Becky!やThunderbird、Windows Live 2012では問題なく動いていたのだが、Outlook 2019(およびOffice 365のOutlook)に対してメールを新規登録した場合、うまく動かない、というクレームがあったので調査

姉妹記事:「Windows Liveメール2012で使えるメールサーバ設定」Outlookについての言及もあり

要点

その1: SSL対応するならちゃんとすること

自己署名SSLや、メールサーバとして指定したホスト名がSSL証明書に含まれていないとエラーになる。

Let’s Encryptでやっても良いが、POP3/IMAP/SMTPサーバ名でSSL証明書が発行されていること。

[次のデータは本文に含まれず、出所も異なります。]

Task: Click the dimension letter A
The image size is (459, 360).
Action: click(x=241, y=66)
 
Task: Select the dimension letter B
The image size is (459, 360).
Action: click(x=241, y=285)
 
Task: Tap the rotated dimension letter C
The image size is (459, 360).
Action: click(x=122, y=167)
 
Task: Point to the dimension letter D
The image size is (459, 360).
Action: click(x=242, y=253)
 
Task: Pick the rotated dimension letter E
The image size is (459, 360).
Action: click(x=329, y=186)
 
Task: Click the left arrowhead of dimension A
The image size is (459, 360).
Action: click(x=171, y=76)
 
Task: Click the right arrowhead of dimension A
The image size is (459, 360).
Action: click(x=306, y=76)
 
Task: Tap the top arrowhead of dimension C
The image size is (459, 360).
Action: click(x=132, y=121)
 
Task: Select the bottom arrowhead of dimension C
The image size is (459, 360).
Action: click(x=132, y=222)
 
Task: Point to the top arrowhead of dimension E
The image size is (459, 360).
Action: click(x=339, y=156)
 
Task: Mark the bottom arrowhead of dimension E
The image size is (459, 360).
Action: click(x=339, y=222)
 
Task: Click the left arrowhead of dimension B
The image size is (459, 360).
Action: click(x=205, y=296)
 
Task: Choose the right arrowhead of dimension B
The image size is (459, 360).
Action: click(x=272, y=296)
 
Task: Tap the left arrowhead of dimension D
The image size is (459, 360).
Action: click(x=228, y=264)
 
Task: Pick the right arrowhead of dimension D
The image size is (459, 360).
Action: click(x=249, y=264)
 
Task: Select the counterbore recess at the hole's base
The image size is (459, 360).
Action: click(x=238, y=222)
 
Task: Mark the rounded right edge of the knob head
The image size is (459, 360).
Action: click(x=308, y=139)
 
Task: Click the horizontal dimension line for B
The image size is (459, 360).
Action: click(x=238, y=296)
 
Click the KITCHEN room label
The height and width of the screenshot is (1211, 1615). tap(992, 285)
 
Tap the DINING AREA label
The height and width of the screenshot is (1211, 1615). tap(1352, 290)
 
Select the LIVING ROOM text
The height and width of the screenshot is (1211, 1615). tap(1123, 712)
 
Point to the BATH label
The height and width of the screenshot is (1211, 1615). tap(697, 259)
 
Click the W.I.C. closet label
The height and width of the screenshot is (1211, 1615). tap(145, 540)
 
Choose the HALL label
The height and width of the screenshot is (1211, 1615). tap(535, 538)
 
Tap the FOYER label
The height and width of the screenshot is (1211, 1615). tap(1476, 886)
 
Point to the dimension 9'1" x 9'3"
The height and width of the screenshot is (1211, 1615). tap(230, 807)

その2: Outlook側の「ユーザー情報」の「名前」が空欄は不許可

ここが空欄になっていると、メール送信がエラー(エラーコード 0x800c8101) になる。

成功例:IMAP設定の場合

上記では送信サーバ(SMTP)のポートが「587」となっているが、プロバイダ側で許可されている場合はポート25でも良い。

成功例:POP3の場合

上記では送信サーバ(SMTP)のポートが「587」となっているが、プロバイダ側で許可されている場合はポート25でも良い。


エラーログ集

SMTPサーバ指定を暗号化なしに設定した場合

使用する暗号化接続の種類を「なし」に設定した場合、エラーになった

Outlook側エラー「テスト電子メール メッセージの送信: このクライアントでサポートされている認証方法が、サーバーでサポートされていません。」

サーバ側のmaillog出力

Oct 13 10:41:28 mailserver postfix/submission/smtpd[16308]: connect from test.example.com[xxx.xxx.xxx.xxx]
Oct 13 10:41:28 mailserver postfix/submission/smtpd[16308]: lost connection after EHLO from test.example.com[xxx.xxx.xxx.xxx]
Oct 13 10:41:28 mailserver postfix/submission/smtpd[16308]: disconnect from test.example.com[xxx.xxx.xxx.xxx]

SMTPサーバ指定をSSL/TLSに設定した場合

送信サーバの使用する暗号化接続の種類を「SSL/TLS」に設定した場合もエラーになった。

Outlook側のエラーメッセージ

テスト電子メール メッセージの送信: このサーバーは、指定した種類の接続暗号化をサポートしていません。暗号化方式を変更してください。詳細については、メール サーバーの管理者かインターネット サービス プロバイダー (ISP) に問い合わせてください。

メールサーバ側maillogのエラーメッセージ

Oct 13 10:46:34 mailserver postfix/submission/smtpd[18081]: connect from test.example.com[xxx.xxx.xxx.xxx]
Oct 13 10:46:34 mailserver postfix/submission/smtpd[18081]: lost connection after UNKNOWN from test.example.com[xxx.xxx.xxx.xxx]
Oct 13 10:46:34 mailserver postfix/submission/smtpd[18081]: disconnect from test.example.com[xxx.xxx.xxx.xxx]

存在しないポートを指定した場合

誤って不適切なポートを指定した場合、下記の様なエラーとなります。

テスト電子メール メッセージの送信: 送信 (SMTP) メール サーバーに接続できません。このメッセージを引き続き受信する場合は、サーバー管理者かインターネット サービス プロバイダー (ISP) に問い合わせてください。